The WHO says the epidemic in Guinea and Liberia “is due to intense transmission in some key provinces” while transmission is “intense throughout northern and western Sierra Leone”.

UNICEF said on Friday it was stepping up efforts to help other west African countries at risk prepare for potential outbreaks, given “new Ebola cases in Mali and a continuing surge in Sierra Leone”.

“The new cases in Mali remind us that no country in the region is immune to Ebola,” regional director Manuel Fontaine said in a statement.
Nelson Mandela’s widow Graca Machel Friday said the Ebola epidemic should be a wake-up call for African leaders, saying it had exposed the “extreme weakness” of African institutions.
After months of delays, personnel and aid are flowing into the region from across the world.

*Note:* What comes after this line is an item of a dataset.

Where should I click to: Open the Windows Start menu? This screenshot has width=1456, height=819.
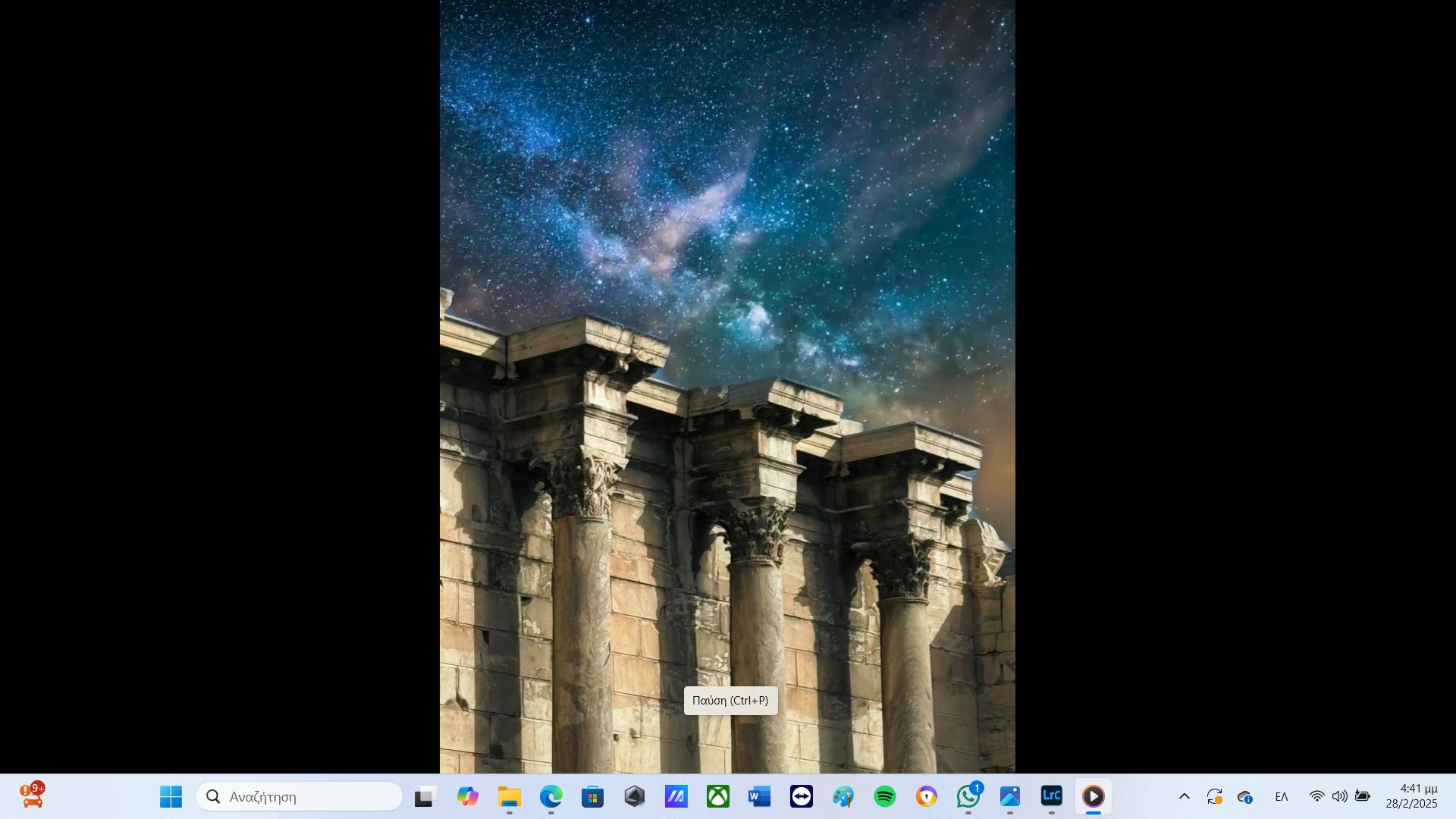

A first group of 30 volunteers from Britain’s state National Health Service were to depart Saturday for Sierra Leone where they will work on British-built treatment centres around the west African country.

Liberia — host to 2,200 United States troops and, since a week ago, 160 Chinese military doctors — has had much reason for optimism, reporting a sharp decline in new cases in recent weeks.

President Ellen Johnson Sirleaf has tentatively welcomed the gains, banging the drum of a “national goal of zero new cases by Christmas” whenever the occasion fits.

In a sign of life returning to normal, the election commission announced on Thursday the launch of the campaign for nationwide senatorial polls, set for December 16 after a delay of two months.

The “Karel Doorman”, a Dutch vessel loaded with 160 vehicles, a mobile lab and more than 1,000 tonnes of medical equipment from nine European countries, arrived on Friday in Conakry.

It was in Freetown on Thursday and concludes its mission in Monrovia on Saturday.

French President Francois Hollande said on Friday he would travel next week to Conakry, where his country is at the forefront of the fight against Ebola, and confirmed a team of four experts had been sent to Mali.

President Barack Obama hailed the “real impact” of US efforts in Liberia on Tuesday but warned that the fight to stem the contagion was far from over.

“As long as the outbreak continues to rage in the three countries in west Africa — Liberia, Sierra Leone and Guinea — this is still going to be a danger, not just for America, but for the entire world,” he said before meeting with his Ebola response team.